EU officials on Wednesday (7 November) poured cold water on hopes of holding a special summit this month to seal a Brexit divorce, saying talks have made some progress — but not enough.
“Clear that more work is needed in Brexit negotiations. We remain determined to reach a deal,” the European Union’s chief negotiator Michel Barnier tweeted from Helsinki after meeting Finnish officials.
— Michel Barnier (@MichelBarnier) November 7, 2018
One source close to the negotiations with London told AFP: “I think the summit will be in December. For the time being not enough progress on Irish border question to have a summit in November.”
Another official would not categorically rule out a November summit, but admitted that even if there was an unexpected breakthrough in the coming days it could take up to two weeks to prepare one.
EU President Donald Tusk held a call with British Prime Minister Theresa May on Wednesday, but there was no breakthrough and the official said “member states will need time” to digest any draft deal.
— Donald Tusk (@eucopresident) November 7, 2018
Britain is due to leave the 28-nation bloc on 29 March next year, but details of the withdrawal treaty have yet to be agreed and previous summits have broken up, sometimes in bitter rows.
The main sticking point is the border between EU member Ireland and the British-ruled province of Northern Ireland.
Both sides say they want to avoid the emergence of a hard border that could undermine the 1998 Good Friday peace agreement — but London does not want the province to remain in the EU Customs Union indefinitely.
For Dublin and Brussels, the so-called “backstop” means that if Britain fails to negotiate a free trade deal within a 21-month transition period, Northern Ireland must remain in the single market.
May has said no British prime minister could agree to such a concession, but negotiators are reported to be working on language for a “review mechanism” that would govern the backstop.
Irish premier Leo Varadkar, visiting Helsinki for a meeting of European centre-right parties, said “every day that passes, the possibility of having a special summit in November becomes less likely.”
“But we do have one scheduled anyway for the 13th and 14th of December, so not getting it done in November doesn’t mean we can’t get it done in the first two weeks of December,” he added.
“But I think beyond that you’re into the new year which I think wouldn’t be a good thing.”
And on Tuesday, after meeting British officials in London, Belgium’s Foreign Minister Didier Reynders warned that it might take to the end of the year before a deal is possible.
Barnier has made it clear any talk on Britain’s future relations with the union must wait until the withdrawal deal is enshrined in a legal treaty.

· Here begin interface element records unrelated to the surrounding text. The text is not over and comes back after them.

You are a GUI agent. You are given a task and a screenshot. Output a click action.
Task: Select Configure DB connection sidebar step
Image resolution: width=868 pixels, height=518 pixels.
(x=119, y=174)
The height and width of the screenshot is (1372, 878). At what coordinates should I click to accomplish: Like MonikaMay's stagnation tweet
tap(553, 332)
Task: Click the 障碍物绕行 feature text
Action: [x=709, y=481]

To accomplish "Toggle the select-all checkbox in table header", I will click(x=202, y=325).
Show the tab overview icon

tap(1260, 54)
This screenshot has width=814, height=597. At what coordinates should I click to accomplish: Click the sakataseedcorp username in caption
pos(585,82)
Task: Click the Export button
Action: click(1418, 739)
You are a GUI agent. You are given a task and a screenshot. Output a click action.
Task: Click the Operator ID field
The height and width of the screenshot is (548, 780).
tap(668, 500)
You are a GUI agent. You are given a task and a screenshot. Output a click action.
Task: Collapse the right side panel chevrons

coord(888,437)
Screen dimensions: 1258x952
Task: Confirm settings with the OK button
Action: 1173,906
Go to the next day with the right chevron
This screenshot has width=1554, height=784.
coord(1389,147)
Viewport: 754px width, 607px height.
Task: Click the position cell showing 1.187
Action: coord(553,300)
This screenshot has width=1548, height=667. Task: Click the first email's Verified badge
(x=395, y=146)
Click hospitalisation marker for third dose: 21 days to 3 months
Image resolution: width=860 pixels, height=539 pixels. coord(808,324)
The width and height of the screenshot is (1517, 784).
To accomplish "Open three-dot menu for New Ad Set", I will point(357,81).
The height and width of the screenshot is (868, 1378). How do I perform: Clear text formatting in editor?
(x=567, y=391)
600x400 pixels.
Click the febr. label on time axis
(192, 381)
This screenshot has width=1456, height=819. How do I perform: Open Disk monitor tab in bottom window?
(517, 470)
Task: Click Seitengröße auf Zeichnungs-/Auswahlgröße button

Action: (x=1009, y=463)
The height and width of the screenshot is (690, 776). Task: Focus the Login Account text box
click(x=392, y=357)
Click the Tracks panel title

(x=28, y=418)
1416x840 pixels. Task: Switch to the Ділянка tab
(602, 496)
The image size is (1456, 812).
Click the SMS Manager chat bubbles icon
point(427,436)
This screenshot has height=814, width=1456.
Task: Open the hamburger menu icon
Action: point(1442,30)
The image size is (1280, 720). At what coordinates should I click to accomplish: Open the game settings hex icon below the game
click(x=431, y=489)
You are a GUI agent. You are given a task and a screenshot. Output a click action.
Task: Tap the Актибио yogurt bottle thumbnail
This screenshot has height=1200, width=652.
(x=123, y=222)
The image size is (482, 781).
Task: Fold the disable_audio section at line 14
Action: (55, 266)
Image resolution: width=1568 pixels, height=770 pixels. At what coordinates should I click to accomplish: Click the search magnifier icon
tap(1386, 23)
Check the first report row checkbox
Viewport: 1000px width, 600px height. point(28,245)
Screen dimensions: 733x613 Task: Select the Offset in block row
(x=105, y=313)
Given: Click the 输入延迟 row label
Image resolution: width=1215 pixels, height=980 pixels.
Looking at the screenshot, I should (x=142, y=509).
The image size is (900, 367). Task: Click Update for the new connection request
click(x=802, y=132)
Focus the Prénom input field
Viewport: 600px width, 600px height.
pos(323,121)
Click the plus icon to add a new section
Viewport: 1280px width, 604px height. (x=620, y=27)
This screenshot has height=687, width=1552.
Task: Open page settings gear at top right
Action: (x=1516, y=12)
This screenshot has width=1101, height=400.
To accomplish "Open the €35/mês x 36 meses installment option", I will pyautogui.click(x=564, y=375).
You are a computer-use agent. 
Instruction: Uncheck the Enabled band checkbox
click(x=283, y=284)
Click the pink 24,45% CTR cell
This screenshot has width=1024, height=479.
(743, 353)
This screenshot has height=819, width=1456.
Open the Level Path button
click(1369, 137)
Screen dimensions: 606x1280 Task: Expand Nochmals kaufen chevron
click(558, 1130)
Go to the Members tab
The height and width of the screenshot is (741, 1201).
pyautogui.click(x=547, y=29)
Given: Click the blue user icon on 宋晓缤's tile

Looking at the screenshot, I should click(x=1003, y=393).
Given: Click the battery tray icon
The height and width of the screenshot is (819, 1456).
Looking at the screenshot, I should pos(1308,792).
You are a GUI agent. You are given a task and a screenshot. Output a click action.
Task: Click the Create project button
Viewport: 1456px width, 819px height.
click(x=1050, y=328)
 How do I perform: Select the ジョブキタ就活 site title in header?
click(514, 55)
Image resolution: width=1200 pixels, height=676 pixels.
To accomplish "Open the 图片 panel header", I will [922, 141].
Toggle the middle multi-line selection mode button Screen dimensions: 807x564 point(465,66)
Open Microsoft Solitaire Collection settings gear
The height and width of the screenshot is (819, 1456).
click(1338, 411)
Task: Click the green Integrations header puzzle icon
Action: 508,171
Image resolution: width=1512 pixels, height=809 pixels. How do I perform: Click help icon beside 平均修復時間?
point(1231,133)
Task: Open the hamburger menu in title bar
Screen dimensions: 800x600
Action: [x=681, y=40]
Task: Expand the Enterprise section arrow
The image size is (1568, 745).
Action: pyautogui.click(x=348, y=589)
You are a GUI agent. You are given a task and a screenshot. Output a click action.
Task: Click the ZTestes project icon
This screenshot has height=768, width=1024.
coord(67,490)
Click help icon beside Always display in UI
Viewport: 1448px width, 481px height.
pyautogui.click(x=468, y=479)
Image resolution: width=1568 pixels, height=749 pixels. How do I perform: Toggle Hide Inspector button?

And Tusk has said he would not call the summit that would approve such a treaty until Barnier had been able to report to him that “decisive progress” had been made towards agreement.
Barnier is this week at the meeting of his European People’s Party in Helsinki and there is nothing on his public agenda about an imminent meeting with Britain’s Brexit minister Dominic Raab.
On Monday, however, Barnier will brief ministers from the other 27 EU member states on the situation in the talks — even as their capitals ramp up planning for how to deal with a “no deal” Brexit.
May, meanwhile, has to make sure any deal wins the approval of her party and parliament. And EU negotiators say they fear that none of the options on the table could command a Commons majority.
On Tuesday the man in charge of the European Union’s contingency planning for this potentially disastrous scenario, civil service head Martin Selmayr, sounded pessimistic.
“Negotiations with the UK are a bit like the Echternach Spring Procession: three steps forward, two back,” he told visiting German politicians, according to Der Spiegel reporter Peter Mueller.